Random Acts Of Kindness Award | 2018

This is incredible! Such a wonderful way to remember a few positives in our lives. So often it’s easier for me to dwell on what’s going wrong, I forget what’s going right. This is one of those moments. Thank you Stuart this is so amazing – if you haven’t read his post, you must! It’s a true testament of never being alone in your struggles, God is always listening, God is always providing for you and sending His angles to help you. I continue to see His providence in my family – daily.

Here are the rules:

• Tell who you nominate and why.

• Copy and share the picture that shows the award, posted above.

• Share a paragraph of something that impacted your own life in the way of receiving kindness or how you extended kindness to someone else.

• Nominate anyone or share to your own page. If you so choose to Participate. Tag or ping-back to the original person who nominated you, or the original post.

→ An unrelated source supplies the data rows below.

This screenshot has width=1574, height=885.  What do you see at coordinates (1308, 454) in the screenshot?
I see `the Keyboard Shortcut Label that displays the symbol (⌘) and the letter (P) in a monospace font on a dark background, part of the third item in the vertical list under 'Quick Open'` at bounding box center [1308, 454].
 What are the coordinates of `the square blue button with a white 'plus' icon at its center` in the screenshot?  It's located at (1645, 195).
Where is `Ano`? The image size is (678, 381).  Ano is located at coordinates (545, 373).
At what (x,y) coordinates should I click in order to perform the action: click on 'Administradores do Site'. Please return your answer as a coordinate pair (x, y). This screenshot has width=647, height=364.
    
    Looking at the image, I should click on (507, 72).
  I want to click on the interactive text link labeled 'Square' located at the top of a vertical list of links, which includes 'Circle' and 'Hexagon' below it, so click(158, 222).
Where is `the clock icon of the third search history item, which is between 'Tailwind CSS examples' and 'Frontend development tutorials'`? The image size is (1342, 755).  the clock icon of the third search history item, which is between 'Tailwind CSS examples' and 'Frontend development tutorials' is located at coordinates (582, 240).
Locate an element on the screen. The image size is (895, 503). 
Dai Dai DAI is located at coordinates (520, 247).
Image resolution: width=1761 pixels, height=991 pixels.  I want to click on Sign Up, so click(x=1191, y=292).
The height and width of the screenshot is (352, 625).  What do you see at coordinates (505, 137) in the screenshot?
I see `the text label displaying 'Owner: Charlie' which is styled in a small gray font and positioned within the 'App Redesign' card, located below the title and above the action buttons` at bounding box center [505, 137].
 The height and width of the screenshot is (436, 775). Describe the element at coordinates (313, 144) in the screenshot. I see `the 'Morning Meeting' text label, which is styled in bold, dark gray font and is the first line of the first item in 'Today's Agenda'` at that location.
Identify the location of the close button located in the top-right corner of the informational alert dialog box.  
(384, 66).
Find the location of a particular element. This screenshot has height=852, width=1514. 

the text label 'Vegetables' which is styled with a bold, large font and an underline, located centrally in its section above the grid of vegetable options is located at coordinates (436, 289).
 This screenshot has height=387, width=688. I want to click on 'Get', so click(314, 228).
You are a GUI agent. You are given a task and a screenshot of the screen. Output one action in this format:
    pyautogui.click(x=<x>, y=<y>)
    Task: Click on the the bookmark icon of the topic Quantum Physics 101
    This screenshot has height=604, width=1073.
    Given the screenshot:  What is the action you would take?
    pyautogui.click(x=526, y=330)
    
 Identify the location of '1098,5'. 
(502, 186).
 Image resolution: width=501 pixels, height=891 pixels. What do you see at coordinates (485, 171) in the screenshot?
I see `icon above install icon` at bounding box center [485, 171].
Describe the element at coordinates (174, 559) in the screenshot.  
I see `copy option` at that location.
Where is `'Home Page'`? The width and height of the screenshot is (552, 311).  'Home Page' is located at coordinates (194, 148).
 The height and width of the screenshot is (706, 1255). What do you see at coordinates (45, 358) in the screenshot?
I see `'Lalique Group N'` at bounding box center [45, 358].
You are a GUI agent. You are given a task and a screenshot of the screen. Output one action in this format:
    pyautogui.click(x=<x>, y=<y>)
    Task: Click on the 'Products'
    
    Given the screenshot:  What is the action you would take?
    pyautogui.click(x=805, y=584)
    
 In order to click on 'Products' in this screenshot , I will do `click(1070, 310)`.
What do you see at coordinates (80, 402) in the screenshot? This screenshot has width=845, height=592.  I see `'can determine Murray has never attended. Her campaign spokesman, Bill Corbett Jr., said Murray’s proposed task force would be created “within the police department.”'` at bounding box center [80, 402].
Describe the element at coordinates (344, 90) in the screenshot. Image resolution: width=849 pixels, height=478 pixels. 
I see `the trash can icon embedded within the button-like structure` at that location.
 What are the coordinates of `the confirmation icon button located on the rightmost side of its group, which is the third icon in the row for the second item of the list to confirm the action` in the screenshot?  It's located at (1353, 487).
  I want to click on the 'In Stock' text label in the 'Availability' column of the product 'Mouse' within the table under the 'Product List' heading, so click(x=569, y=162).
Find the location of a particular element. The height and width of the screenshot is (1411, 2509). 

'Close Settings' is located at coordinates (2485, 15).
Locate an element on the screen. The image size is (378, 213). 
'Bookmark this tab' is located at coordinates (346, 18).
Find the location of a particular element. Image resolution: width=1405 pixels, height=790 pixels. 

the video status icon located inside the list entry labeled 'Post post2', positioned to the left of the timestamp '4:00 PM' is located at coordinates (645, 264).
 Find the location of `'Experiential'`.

The first act of kindness that came to mind was one from back in 2013. I had just recently been diagnosed with Chiari + Syringomyelia laying in my hospital bed awaiting my decompression surgery. I was feeling so lost and scared – but did well in hiding it all, not wanting to worry my family even more. I had three little ones home at that time, the youngest being 2 years old. My husband although a great support, still had to be home to care for our little ones. When my 8 hour decompression surgery was over, I was in so much pain and still feeling alone and scared. My first night after surgery, not being able to sleep, the night shift nurse came in – she had the sweetest voice, so comforting to hear, began to talk to me. I can tell she wanted to put me at ease and we began conversing. We spoke about our families, she spoke about her baby girl and we continued until she saw that I drifted to sleep. I will always treasure such sweet memory. She was my angel that night, she saw that I had my medicine for my physical pain, but she also wanted to comfort my soul, my heart. There are angels, that I’m sure of.

My nominees:

Julie

 OJSPRIDE

Bethany

Shantanu

Alyssa

Caz

My nominees – as for you too, I admire you all for so many things, but most of all, you encourage me through your wonderful words, your output on life, your perseverance to make things lighter and more positive. Thank you!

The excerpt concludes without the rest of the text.